===== Passage shown =====

Welcome to The Financial Newlywed Game! I’m your hostess with the mostest!
The show back in the 60’s, “The Newlywed Game” was a game show that brought four couples together to compete on who knew each other the best by answering provocative questions about their spouse. It could be quite a funny outcome, or uncomfortable, as you’d watch couples become exasperated when they learned new and unpleasant things about their spouse.
I came across an article from The Motley Fool, adapting a series of financial questions to answer and compare, put into a game you can play as a couple to become more aware of your financial compatibility.
So, how well do you know your partner when it comes to money? Are you on the same page? How frequently do you work together with your money? Do you have similar dreams and goals about money? This game is a good way to find out.
I came up with a similar set of questions for you and your mate. If you play the Financial Newlywed Game, you’ll (hopefully) come away with a better understanding of each other’s financial mindset and envisioned future goals.
So, get out a pencil and paper, and read aloud each question, then write down your answers. No peeking until the end! When you’re done with the exercise, compare your answers.
- What is the amount of money you’d need to save to maintain your lifestyle without a regular paycheck (financial independence or retirement)?
- What do you think is the amount of money your partner considers to be adequate for financial independence?
- What would your partner say is the annual income needed to be happy?
- List most important to least important in financial priority: home, clothing, furniture, retirement, travel/vacation, debt payoff, car, entertainment, kids, college.
- What are the three best purchases you’ve made as a couple?
- What are the three worst purchases you’ve made as a couple?
- Budgeting is: a) a tedious chore, b) necessary to get ahead with finances, c) for people who are OCD about money, c) overrated, d) unnecessary, I usually know how much I have in my accounts, e) a fun thing that I look forward to doing
- When was the last time you and your partner sat down and went over your finances together?
- You receive $5000.00 of unexpected money. What do you spend it on? What would your partner spend it on?
- You view money as: a) a necessary evil, b) something to give others to show them that you love them, c) a tool to get what you need, d) your path to happiness
- Credit cards are: a) a great way to stay in debt, b) a good way to buy what you need when you don’t have the cash, c) essential in building up your credit score, d) never used for anything, period.
- Where is the one place you’re spending money right now and wish you didn’t need to spend it there?
- What is your biggest fear about money?
- What is the one thing you want or need to tell your partner about your money that they don’t know yet?
- What is the one thing you want to create with your partner that involves your monies?
- What is your biggest dream in life? (regardless of money)

=====

> What to do:
(a) According to the Financial Newlywed Game post, how many couples competed against each other on the original 1960s show?
(b) From the Financial Newlywed Game post, reproduce the part that opens with the words containing "- What do you" and closes with "entertainment, kids, college.".

===== Material provided =====

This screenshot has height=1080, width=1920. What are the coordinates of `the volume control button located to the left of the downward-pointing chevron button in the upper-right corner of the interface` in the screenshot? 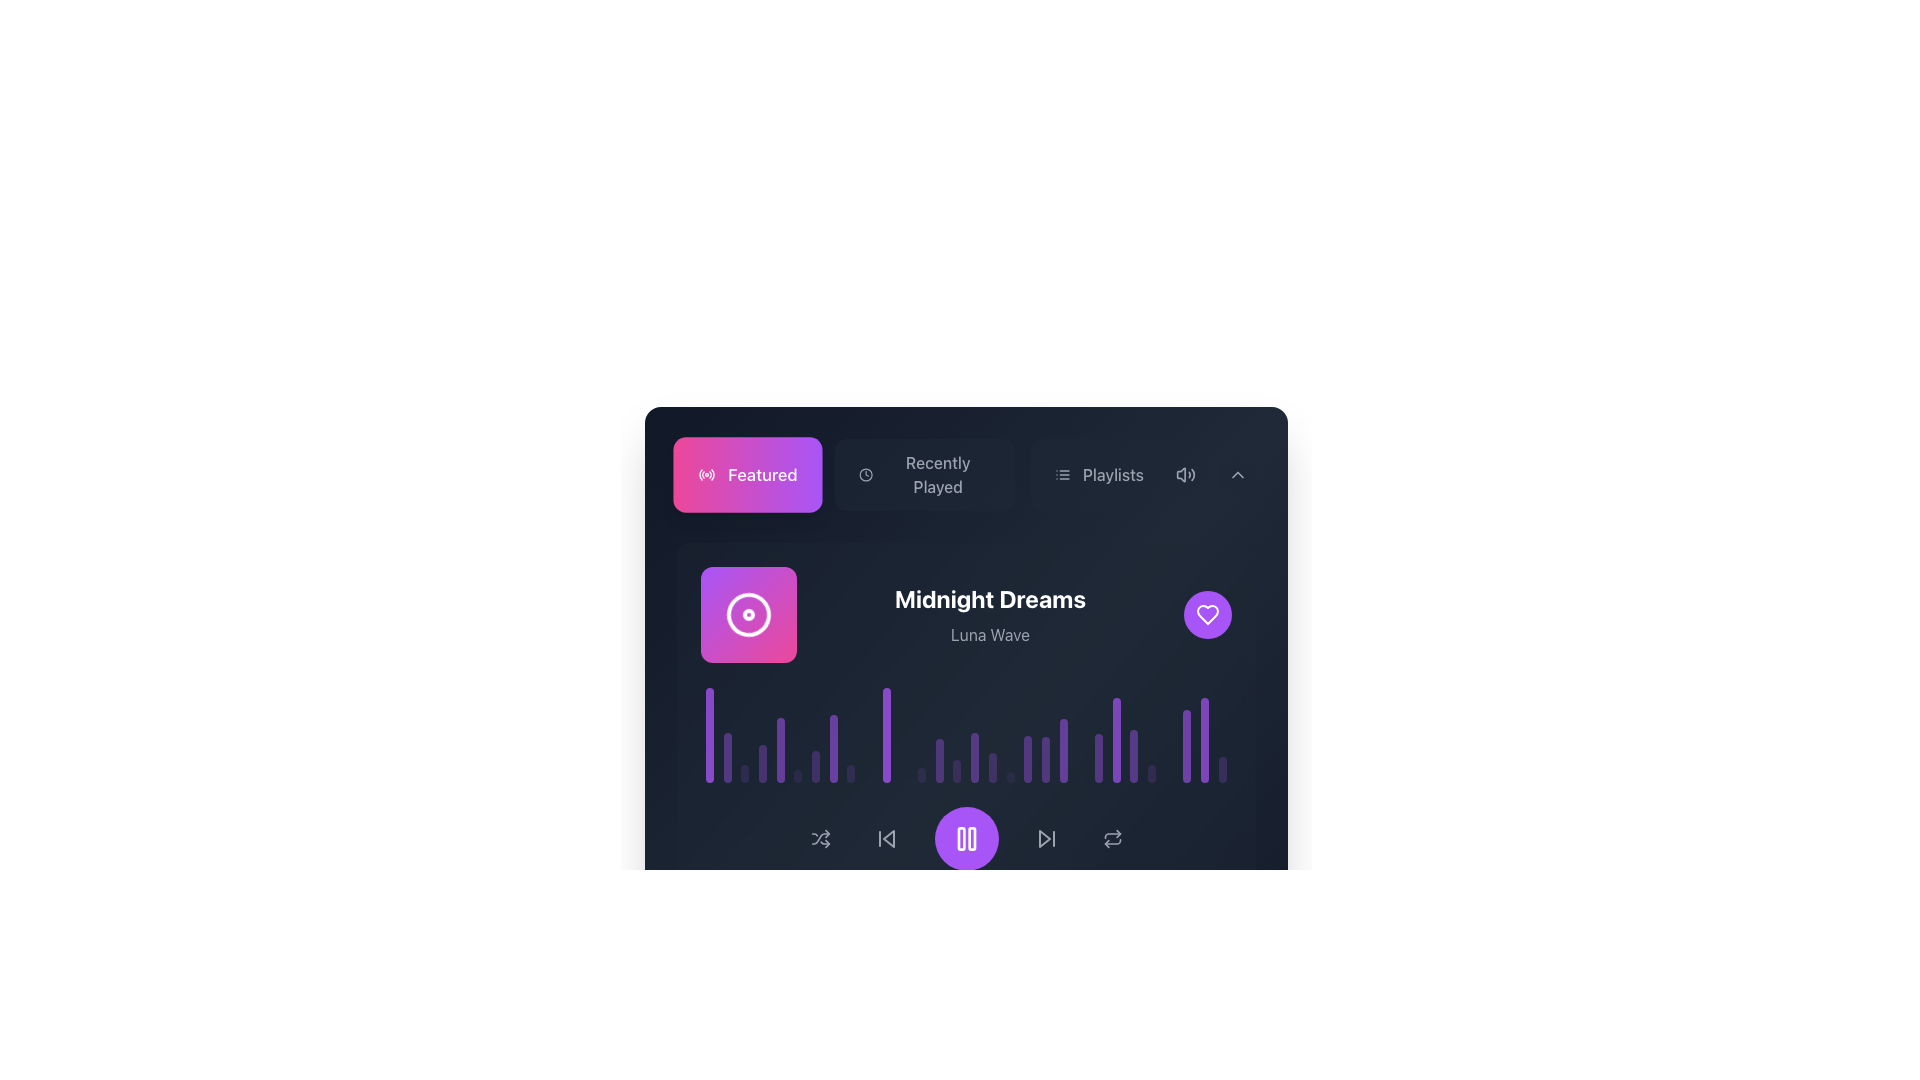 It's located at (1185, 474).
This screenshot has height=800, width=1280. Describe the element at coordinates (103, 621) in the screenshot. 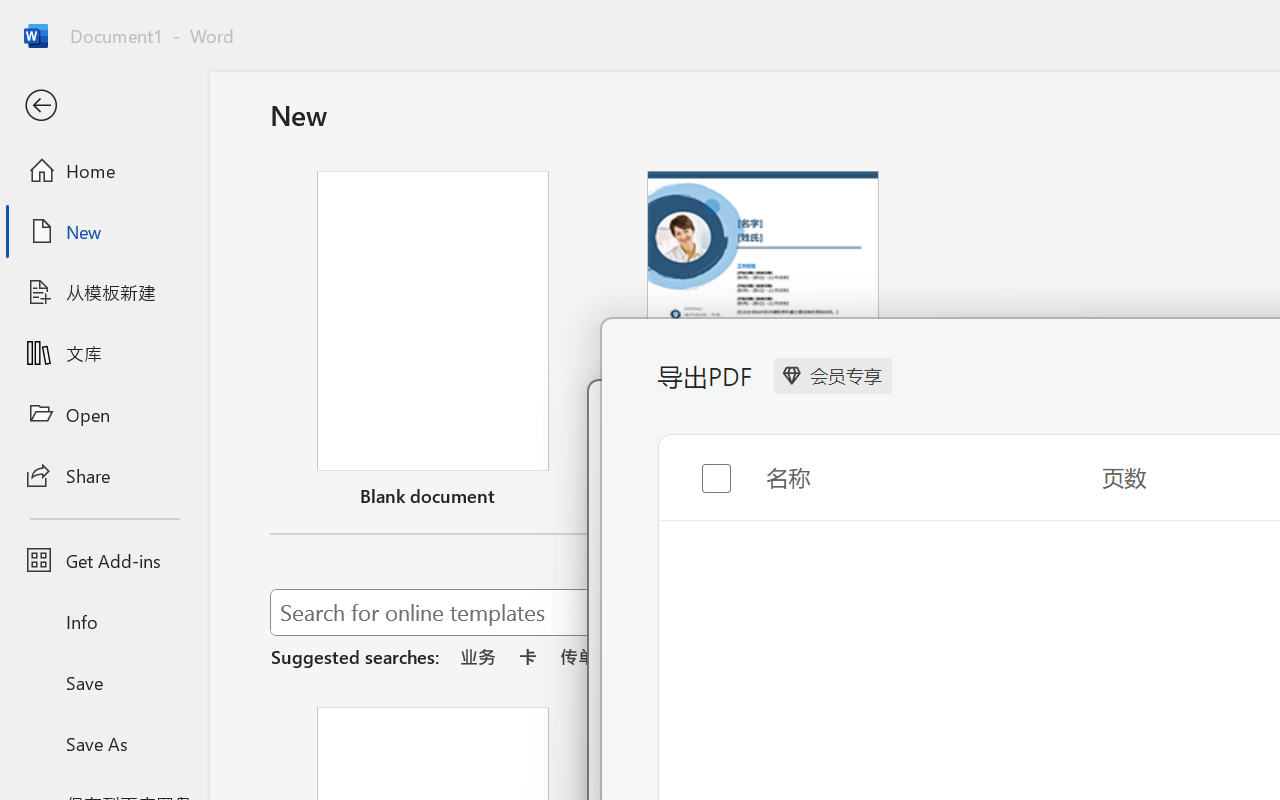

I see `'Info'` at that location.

=====

> Task-by-task results:
(a) Four couples.

(b)
- What do you think is the amount of money your partner considers to be adequate for financial independence?
- What would your partner say is the annual income needed to be happy?
- List most important to least important in financial priority: home, clothing, furniture, retirement, travel/vacation, debt payoff, car, entertainment, kids, college.